Yapılan araştırmalar, sifon çekildiğinde ortaya çıkan mikroorganizmaların, klozet kapağı kapalı olsa bile havaya saçılabildiğini gösteriyor. Colorado Boulder Üniversitesi’nin yaptığı çalışma, sifonun çekilmesiyle yaklaşık 8 saniye içinde 1,5 metreye kadar mikro damlacıkların yayılabildiğini ortaya koyuyor. Bu mikro damlacıklar, dışkıdaki bakterilerin ve virüslerin taşıyıcısı olabiliyor. Ayrıca, bu damlacıklar zemine, duvara ve yakın çevredeki nesnelere yapışabilir, bu da enfeksiyon riskini artırır.
Prof. Dr. Primrose, tuvalet kullanımı sırasında telefonların yerine bırakılmasını ve mümkünse tamamen uzak tutulmasını öneriyor. “Tuvalete yakın alanlar, yüksek derecede kirli ve mikroorganizmalarla doludur. Kapı kolları, musluklar, banyo paspasları ve diğer yüzeyler, bakterilerin en yoğun olduğu alanlardır” diyerek, hijyenin önemine vurgu yapıyor. Ayrıca, sifon çekmeden önce telefonu yere koymak veya yüzeylere dokunmak yerine, elinizi yıkadıktan sonra telefonla temas etmeye dikkat edilmelidir.
Bu mikroorganizmalar, telefonların dokunulan ve temas edilen yüzeyler olduğunu göz önüne aldığımızda, ellerimizi sık sık ve doğru şekilde yıkamak ve dezenfekte etmek hayati önem taşıyor. Özellikle %70 alkollü mendil veya sabun ve su kullanmak, mikroorganizma seviyesini azaltmada etkili yöntemlerdir. Ayrıca, hijyen uzmanları, tuvalet kağıdını yerleştirirken kullanıcıya dönük (üstten) yerleştirmenin, çapraz kontaminasyon riskini azaltmaya yardımcı olduğunu belirtiyor.
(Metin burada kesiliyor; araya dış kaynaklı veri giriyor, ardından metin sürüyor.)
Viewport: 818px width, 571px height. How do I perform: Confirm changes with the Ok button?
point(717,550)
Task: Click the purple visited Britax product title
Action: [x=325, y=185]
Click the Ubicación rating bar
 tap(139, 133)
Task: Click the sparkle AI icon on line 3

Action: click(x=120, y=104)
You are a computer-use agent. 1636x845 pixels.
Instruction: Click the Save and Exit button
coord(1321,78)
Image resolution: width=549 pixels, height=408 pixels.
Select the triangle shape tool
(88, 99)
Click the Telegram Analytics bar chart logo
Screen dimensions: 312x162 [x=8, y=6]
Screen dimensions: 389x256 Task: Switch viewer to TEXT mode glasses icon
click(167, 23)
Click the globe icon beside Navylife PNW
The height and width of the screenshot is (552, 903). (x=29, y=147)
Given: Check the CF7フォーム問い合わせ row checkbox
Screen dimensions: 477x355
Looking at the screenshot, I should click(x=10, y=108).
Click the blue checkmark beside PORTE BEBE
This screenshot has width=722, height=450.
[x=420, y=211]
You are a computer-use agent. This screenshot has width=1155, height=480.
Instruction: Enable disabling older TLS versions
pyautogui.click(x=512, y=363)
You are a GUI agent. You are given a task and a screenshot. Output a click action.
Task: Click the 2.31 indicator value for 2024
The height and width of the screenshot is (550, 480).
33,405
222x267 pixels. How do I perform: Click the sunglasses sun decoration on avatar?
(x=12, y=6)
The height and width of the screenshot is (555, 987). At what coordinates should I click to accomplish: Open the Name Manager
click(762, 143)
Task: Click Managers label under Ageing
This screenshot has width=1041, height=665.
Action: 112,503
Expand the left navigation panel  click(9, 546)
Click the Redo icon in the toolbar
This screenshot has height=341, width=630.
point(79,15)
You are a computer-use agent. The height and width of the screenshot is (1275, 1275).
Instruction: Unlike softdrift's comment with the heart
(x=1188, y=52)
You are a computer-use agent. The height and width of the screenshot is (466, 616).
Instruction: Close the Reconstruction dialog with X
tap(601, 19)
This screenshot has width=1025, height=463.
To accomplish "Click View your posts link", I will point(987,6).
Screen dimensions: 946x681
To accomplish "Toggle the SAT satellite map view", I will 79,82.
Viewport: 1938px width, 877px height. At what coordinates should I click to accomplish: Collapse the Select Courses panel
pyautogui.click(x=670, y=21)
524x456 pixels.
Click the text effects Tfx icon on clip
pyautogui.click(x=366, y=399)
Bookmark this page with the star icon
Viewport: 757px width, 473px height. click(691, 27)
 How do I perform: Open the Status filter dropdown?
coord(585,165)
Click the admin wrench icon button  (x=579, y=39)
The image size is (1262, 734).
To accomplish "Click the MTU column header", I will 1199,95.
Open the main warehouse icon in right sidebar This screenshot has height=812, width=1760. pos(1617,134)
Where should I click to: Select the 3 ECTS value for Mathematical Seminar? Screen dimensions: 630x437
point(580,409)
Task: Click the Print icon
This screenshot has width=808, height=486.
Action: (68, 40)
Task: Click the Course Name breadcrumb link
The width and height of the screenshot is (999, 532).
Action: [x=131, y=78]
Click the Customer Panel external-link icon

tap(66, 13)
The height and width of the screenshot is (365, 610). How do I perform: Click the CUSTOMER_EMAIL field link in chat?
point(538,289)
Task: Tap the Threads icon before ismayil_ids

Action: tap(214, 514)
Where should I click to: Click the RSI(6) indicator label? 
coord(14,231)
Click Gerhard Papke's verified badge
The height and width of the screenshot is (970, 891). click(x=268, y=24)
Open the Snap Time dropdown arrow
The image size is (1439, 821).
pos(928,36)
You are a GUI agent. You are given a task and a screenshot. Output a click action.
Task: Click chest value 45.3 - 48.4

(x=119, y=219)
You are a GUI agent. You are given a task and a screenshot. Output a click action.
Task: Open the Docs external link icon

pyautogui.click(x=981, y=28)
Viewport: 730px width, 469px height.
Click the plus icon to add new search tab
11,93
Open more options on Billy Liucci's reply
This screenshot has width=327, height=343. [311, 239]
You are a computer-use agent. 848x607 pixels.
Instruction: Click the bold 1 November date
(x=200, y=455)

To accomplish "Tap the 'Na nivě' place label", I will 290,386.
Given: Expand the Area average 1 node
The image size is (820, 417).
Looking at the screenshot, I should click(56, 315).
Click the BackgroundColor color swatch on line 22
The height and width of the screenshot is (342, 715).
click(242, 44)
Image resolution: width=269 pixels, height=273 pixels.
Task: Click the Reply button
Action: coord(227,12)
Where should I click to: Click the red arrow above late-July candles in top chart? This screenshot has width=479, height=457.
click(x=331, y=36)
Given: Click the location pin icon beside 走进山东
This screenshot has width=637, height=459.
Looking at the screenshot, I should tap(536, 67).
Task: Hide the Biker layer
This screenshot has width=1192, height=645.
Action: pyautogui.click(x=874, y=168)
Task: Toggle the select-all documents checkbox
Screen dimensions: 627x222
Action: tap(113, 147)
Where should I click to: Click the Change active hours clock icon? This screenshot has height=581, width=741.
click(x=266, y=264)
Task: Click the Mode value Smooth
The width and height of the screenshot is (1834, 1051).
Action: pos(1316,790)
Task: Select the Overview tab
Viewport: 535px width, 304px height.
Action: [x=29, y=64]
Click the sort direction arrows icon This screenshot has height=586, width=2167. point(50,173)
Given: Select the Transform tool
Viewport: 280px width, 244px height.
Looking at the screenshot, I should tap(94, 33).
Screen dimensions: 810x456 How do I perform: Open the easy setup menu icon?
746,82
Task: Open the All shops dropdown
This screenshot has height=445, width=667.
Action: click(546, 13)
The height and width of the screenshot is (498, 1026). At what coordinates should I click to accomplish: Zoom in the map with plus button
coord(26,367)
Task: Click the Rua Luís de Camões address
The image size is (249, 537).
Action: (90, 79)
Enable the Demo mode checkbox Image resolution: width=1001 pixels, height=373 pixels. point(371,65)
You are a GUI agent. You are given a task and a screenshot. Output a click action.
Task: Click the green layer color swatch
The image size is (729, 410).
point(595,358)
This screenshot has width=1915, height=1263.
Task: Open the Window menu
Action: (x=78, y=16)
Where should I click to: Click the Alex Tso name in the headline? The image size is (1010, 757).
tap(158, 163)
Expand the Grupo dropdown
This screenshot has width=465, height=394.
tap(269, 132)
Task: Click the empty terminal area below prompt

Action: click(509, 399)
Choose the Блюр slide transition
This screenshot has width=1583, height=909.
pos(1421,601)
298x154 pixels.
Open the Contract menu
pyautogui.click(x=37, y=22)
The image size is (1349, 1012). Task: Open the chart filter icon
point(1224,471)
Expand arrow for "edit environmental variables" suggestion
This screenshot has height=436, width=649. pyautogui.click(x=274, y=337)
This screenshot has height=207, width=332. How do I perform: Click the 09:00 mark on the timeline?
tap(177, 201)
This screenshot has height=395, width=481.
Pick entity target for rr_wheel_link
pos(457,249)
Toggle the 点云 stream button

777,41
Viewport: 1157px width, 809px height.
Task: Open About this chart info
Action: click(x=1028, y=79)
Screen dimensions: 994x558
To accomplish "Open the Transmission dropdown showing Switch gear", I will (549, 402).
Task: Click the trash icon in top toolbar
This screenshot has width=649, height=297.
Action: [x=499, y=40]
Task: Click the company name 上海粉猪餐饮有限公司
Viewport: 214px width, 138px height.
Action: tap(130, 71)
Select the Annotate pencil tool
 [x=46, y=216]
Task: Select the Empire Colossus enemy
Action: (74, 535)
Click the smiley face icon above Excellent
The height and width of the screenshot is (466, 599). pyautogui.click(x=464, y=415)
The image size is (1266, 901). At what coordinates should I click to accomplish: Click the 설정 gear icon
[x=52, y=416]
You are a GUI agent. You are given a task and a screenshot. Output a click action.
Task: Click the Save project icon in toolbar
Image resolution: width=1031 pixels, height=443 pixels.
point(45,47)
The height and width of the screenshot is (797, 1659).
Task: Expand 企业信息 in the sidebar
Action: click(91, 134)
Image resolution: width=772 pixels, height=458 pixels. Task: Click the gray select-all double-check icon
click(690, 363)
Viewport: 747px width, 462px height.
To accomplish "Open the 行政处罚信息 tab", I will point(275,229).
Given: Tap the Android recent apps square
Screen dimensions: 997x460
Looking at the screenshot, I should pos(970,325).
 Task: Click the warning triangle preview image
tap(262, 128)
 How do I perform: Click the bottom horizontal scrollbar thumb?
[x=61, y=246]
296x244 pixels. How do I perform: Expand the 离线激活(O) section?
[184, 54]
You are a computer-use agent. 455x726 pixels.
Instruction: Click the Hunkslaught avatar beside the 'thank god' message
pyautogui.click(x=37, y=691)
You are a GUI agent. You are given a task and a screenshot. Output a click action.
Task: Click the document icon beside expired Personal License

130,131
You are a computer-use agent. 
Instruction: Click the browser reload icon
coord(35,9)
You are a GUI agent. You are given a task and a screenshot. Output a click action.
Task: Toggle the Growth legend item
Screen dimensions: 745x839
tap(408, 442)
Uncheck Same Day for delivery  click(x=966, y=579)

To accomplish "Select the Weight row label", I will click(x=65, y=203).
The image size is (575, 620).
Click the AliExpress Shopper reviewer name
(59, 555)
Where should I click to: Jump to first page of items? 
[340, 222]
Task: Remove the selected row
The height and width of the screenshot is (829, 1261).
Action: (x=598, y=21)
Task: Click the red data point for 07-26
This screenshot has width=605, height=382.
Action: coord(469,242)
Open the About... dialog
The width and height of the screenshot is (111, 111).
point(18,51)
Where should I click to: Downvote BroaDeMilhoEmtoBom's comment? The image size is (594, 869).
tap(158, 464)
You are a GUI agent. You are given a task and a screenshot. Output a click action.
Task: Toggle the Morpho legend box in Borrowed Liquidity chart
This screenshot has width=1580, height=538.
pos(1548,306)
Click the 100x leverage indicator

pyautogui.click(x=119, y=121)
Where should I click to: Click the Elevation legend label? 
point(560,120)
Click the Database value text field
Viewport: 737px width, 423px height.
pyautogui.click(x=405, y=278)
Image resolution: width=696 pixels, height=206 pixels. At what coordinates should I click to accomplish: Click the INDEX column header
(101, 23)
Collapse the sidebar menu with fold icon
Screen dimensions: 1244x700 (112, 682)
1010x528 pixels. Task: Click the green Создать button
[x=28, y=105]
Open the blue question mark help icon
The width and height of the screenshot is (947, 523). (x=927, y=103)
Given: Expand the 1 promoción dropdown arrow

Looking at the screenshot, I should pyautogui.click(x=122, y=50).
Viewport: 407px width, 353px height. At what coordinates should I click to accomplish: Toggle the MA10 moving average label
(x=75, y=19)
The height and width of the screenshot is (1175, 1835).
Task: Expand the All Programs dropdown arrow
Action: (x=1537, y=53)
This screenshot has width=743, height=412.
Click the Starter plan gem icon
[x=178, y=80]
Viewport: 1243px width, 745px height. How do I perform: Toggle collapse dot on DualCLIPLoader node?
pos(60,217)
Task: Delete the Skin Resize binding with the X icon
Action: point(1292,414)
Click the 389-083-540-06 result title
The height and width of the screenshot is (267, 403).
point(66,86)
2021 yılında yapılan araştırmalar, sifon çekildiğinde ortaya çıkan mikrop bulutlarının, havaya karışıp birkaç metre uzağa kadar yayılabildiğini ortaya koydu. Bu küçük damlacıklar, havada süzülebilir ve yüzeylere yapışabilir. SARS-CoV-2 gibi virüslerin, dışkıdaki canlı formunun, bu damlacıklar aracılığıyla başka bireylere bulaşma riski söz konusu. Bu nedenle, enfekte olan kişilerin dışkısından kaynaklanan partiküllerin havaya salınımını en aza indirmek ve hijyen kurallarına uymak, toplum sağlığı açısından büyük önem taşıyor.
Tuvalet kullanımı sırasında telefonların yerine bırakılması ve dezenfekte edilmesi, mikroorganizmaların yayılımını önlemenin en etkili yollarından biridir. Ayrıca, sifon çekmeden önce veya sonra el hijyenine dikkat etmek, enfeksiyon riskini azaltacaktır. Günümüzde, hijyen alışkanlıklarımızı gözden geçirerek, kişisel ve toplum sağlığını koruma adına bilinçli adımlar atmak büyük önem taşımaktadır.